** Selection **
§ §

Continuing execution of the program will result in blank screen? What gives? Ah… Remember the program set the background and ink colour to Black? That’s why…

You can either press CTRL+2 to change the INK colour or POKE 1339,2

The listing displays a simple Splash Screen and continues to LOAD the next program into memory.

**The initial BASIC Loader and Splash Screen**

But wait? it’s BASIC LOAD so why is it able to turbo load the game portion? Remember earlier in the code the ILOAD Indirect Vector was patched? Addresses $32E/$32F contain the actual address the Kernel requires to LOAD data. This was updated to point to the turbo loader at address $0333. The beauty of this meant that game developers and producers didn’t need to modify the original game code to account for the turbo and protection system implementations, allowing them to focus on writing games and not worrying about accommodating changes to original code!

**Continuing the LOAD Sequence in BASIC.**

The game code loaded as expected, however if you try to LIST the program you may encounter an out of memory error since the game code loaded to the top of memory at $3FFF on an unexpanded C16.

(C:$d90c) m $1001
>C:1001  0b 10 00 00  9e 36 39 30   .....690
>C:1009  30 00 00 00  00 00 00 00   0.......

If you type RUN the game will start as expected, though you’ll be wanting to know the actual start address of the game.

Enter monitor mode again and DUMP the memory at address $1001 – Start of BASIC

It’s obvious here that the start address is 6900 (decimal) $1AF4 but let’s break that down.

The first two bytes point to the next address of the next line of the BASIC program ($100B)

The next two bytes ($00 $00) is the BASIC Line number, in this case LINE 0

The remaining bytes are the BASIC command. SYS is tokenised as $9E followed by the address 6900

Every line is terminated with a NULL byte, and end of program is terminated with double NULL bytes.

Brief Recap

The short version is the NOVALOAD system overwrites the system stack when loading the initial block of data to force execution of the loader code without user intervention and try to fool crackers of the day into giving up!

The loader payload was stored in both the DATA portion of the cassette block AND the Cassette HEADER. Pretty ingenious for something in the early 80’s

NOVALOAD Contained a few basic checks to prevent tampering, resulting in the program wiping itself from memory.

It also fulfilled the brief of significantly improving loading times for games of the day and more beneficial than the default Kernel provided routines.

How Do We Bypass this Protection System

Every ~~hacker~~ security engineer develop their own techniques and tricks, you may want to write a routine to force loading the code to different memory address and that will work quite well. I’m still rusty compared to my skills back in the 80s on this machine, however I found that the Kernel routines refused to relocate/load the data at the address I specified. Maybe because I’m not addressing the ROM correctly? I’m sure smarter C16 users will remind me know how to achieve this.

§ §

[A few records]
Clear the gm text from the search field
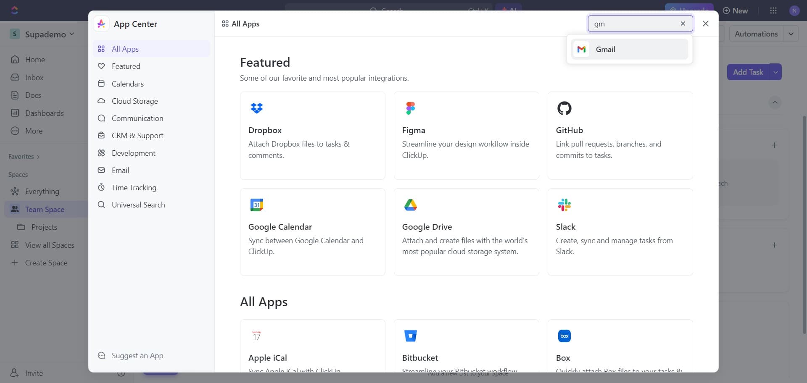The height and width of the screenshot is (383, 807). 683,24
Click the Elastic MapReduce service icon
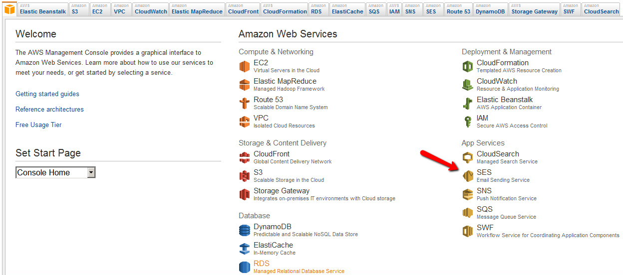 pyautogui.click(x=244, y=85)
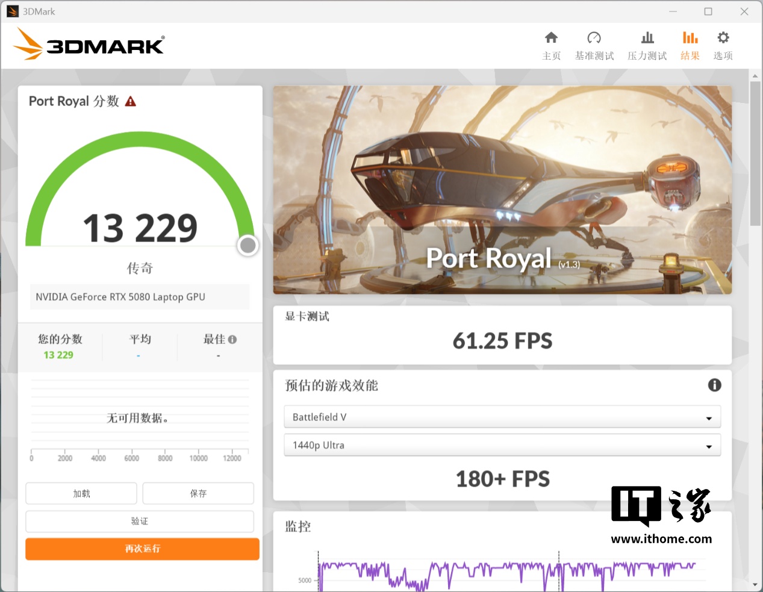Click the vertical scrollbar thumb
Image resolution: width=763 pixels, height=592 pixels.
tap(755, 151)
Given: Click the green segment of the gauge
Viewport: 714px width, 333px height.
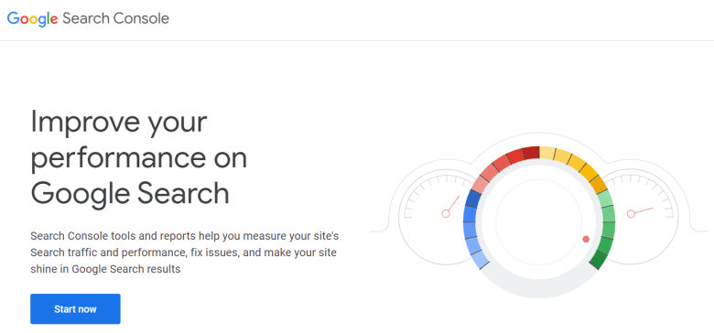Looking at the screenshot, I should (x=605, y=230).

§ §

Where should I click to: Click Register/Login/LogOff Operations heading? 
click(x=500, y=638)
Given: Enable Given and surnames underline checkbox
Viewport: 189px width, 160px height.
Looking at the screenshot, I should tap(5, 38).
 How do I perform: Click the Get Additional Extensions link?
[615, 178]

§ §

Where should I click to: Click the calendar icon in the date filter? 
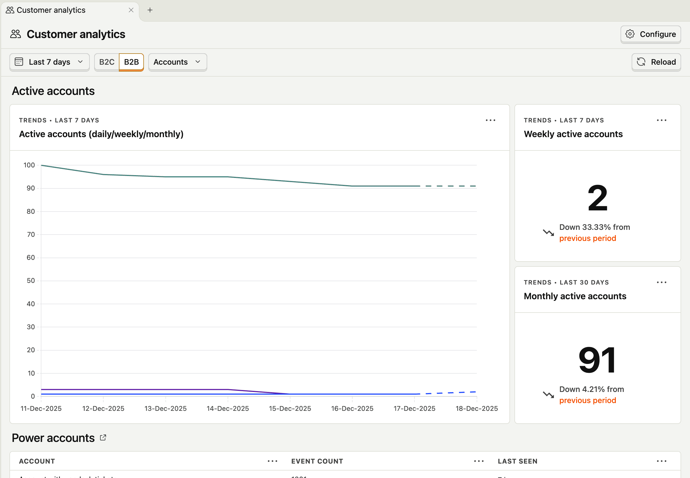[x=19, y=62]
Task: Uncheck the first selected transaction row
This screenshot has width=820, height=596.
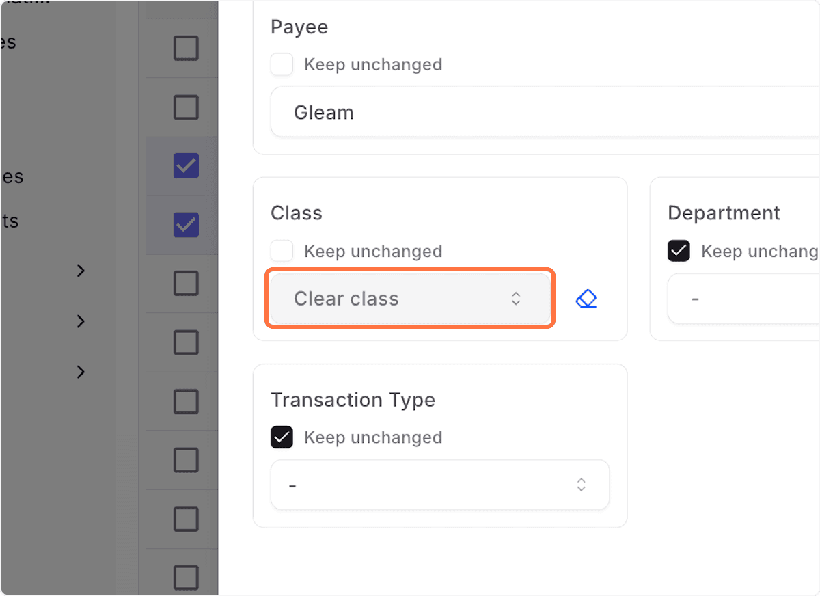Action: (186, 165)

§ §

** Work to do **
Transcribe the stretch of the NOVALOAD loader write-up from "The game code loaded as" through "an unexpanded C16.".

** Written response **
The game code loaded as expected, however if you try to LIST the program you may encounter an out of memory error since the game code loaded to the top of memory at $3FFF on an unexpanded C16.